Au gym où je m’entraîne et où j’aime dire que je m’entraîne dès que j’en ai l’occasion, il y a une originale. Une dame d’environ 45 ans, rousse, anglophone. Pour ceux qui se demandent, on distingue les originaux des fous par leur lueur de lucidité dans l’oeil et par leur recherche évidente de n’importe quelle forme d’attention. Les fous ont un regard plutôt sans lueur et surtout, rien à foutre de celui des autres.

Il arrive cependant qu’un original devienne fou. Quand il se rend compte, par exemple, que l’attention des autres ne remplit pas le vide, quand il comprend qu’il ne se sentira pas moins seul avec un public et surtout, quand il constate que son public ne vaut pas la peine d’être diverti. Alors – et c’est mon humble hypothèse – il démissionne.

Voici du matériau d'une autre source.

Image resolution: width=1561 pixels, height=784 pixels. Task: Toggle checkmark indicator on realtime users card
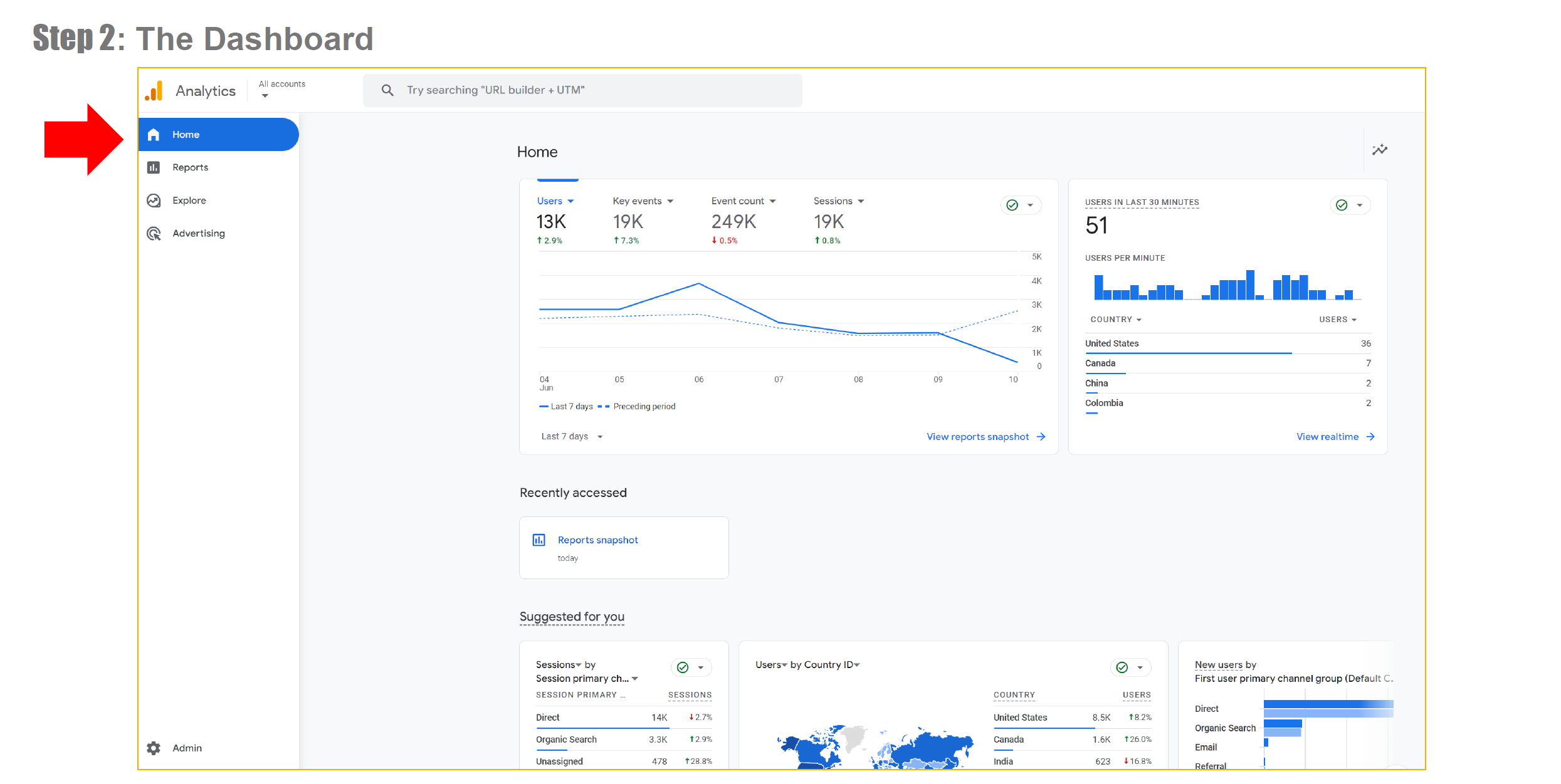click(1341, 205)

La dame anglophone n’a pas démissionné encore et s’entraîne à tous les jours. S’entraîner, c’est beaucoup dire. Elle porte une robe de poupée qui nuit grandement à ses étirements, et deux lulus rousses de chaque côté de la tête. Vous pouvez la voir en spectacle à chaque jour en fin d’après-midi au Nautilus sur Mont-Royal. Si vous la croisez dans l’ascenseur, elle se mettra à chantonner. Puis à chanter très fort. N’ayez pas peur. C’est son réchauffement d’avant-spectacle.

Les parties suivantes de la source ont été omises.